I don't get what you are asking? Are you condemning people that sell life insurance via a "needs based" formula? In that sense the need is actually a "want." Do you want to cover your mortgage? Do you want to leave your kids' future caregiver with money? Do you want to give your wife an income she count outlive?

I caa tell you how much liability insurance you need after the lawsuit is settled. I can tell you how large of a lifetime benefit you need on your health insurance after you get all your doctor bills for that transplant.

I am a licensed agent in P&C and L&D. I have an insurance designation. I've taken 500 hours or more of continuing education classes. I have no idea how much life insurance my family will need when I'm dead. I know how much I want to leave them but I have no idea if that is how much they need. I tend to err on the side of too much rather than not enough.

Like Ron White said, "I don't know how many bouncers it would have taken to throw me out of that bar, but I do know how many they were going to use..."
 
Over the years, I've found that "needs based" selling has no sizzle. It's all logic. Logic doesn't sell.

A true professional will take those needs, and turn them into wants.

Wants are emotion based, and emotion is what sells.
 
If the interest is there, find out why, then provide the solution.

Simple, basic, true and misunderstood.

:spinny:
 
"Why" is without doubt the best and most powerful question that can be asked. Bravo.

I was training a noobie once, and was trying to coach him to ask this question.
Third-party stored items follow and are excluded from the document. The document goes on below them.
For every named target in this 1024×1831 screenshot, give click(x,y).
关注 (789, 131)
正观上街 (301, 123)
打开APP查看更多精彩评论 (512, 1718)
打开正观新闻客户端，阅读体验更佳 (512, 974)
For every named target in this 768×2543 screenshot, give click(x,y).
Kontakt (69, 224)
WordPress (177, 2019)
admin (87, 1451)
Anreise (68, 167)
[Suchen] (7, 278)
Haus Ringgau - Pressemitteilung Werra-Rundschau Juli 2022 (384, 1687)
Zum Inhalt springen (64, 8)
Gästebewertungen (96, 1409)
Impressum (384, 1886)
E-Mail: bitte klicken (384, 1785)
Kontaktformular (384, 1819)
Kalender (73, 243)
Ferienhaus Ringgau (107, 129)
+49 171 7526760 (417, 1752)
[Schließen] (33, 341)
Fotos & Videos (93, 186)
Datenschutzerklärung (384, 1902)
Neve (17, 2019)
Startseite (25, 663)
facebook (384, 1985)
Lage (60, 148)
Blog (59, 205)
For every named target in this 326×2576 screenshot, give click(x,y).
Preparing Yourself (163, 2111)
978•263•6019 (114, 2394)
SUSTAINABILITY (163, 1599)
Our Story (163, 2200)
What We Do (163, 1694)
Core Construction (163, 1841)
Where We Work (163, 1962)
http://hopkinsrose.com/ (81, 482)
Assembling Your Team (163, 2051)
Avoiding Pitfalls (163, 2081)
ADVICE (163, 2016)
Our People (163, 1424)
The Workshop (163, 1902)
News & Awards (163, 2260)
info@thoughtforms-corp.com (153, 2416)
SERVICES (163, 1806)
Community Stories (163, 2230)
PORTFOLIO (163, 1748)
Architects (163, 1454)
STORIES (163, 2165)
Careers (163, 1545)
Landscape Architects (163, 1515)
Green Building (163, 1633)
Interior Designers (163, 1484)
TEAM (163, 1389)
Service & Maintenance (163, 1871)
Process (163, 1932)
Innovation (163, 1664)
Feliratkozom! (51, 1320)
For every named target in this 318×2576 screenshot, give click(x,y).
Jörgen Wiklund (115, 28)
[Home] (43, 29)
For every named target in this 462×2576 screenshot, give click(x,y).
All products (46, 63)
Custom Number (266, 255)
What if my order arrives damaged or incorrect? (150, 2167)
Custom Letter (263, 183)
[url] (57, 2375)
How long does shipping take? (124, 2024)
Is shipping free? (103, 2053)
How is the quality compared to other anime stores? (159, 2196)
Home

He wasn't gettin' it, saying, "because he needs it, that's why."

Surprise, surprise. He didn't last.

Thank you sir, and without a doubt, some get it, some don't. It happens.
 
I think you can theorize all day long about the proper sales technique, but in the real world most people have financial constraints and you need to find out what their biggest concerns are and help them solve those concerns.
 
I think you can theorize all day long about the proper sales technique, but in the real world most people have financial constraints and you need to find out what their biggest concerns are and help them solve those concerns.

Sure, I agree that some people have some pretty significant financial constraints, and for those people, a catastrophic plan or less might be all they can afford. But there are so many who seem to think some magic, "Golden Egg" health plan is out there that will cover everything health-related. Nothing like that exists as far as I know, and even if it does, I can't see it being worth the extraordinary premium amount it probably costs.

A combination of plans (Maj. Med/Catastrophic, Cancer, Crit. Ill, HSA/MMGap, Disability, etc) would do the same for less. The premium would be more stable (MM/Catastrophic and Disability - Attained Age premium; Cancer, Crit. Ill, Gap Plan, LTC, etc - Issue Age; HSA - Determined by Client), so people could potentially keep their plans in place longer. And, for plans that start getting too high over time, people can make changes to them without completely starting over on their coverage.

Is this just a bad way to look at it, bundling different coverages together and just telling people why you include X, Y, and Z? I mean, it covers your ass, and if someone says, "Well, I can see I need this, but I'm not sure I want that," you can simply have them sign a release form that they omitted recommended coverage on their plan.

I don't really know what to call this... I just know it's not "needs-based" in the general sense that you aren't trying to build a plan based on what someone tells you they need. I'd call it budgeted insurance I guess. I'm not trying to "theorize" about it, I'm just interested in how other seasoned agents do it and what they think about the approach I propose here.
 
Agree with many of the saged opinions here (esp. buying on emotion, find problem and solve), and would add that the number one product you are selling is yourself. Personally I work hard to instill trust and confidence so that my client's are completely comfortable with my recommendations.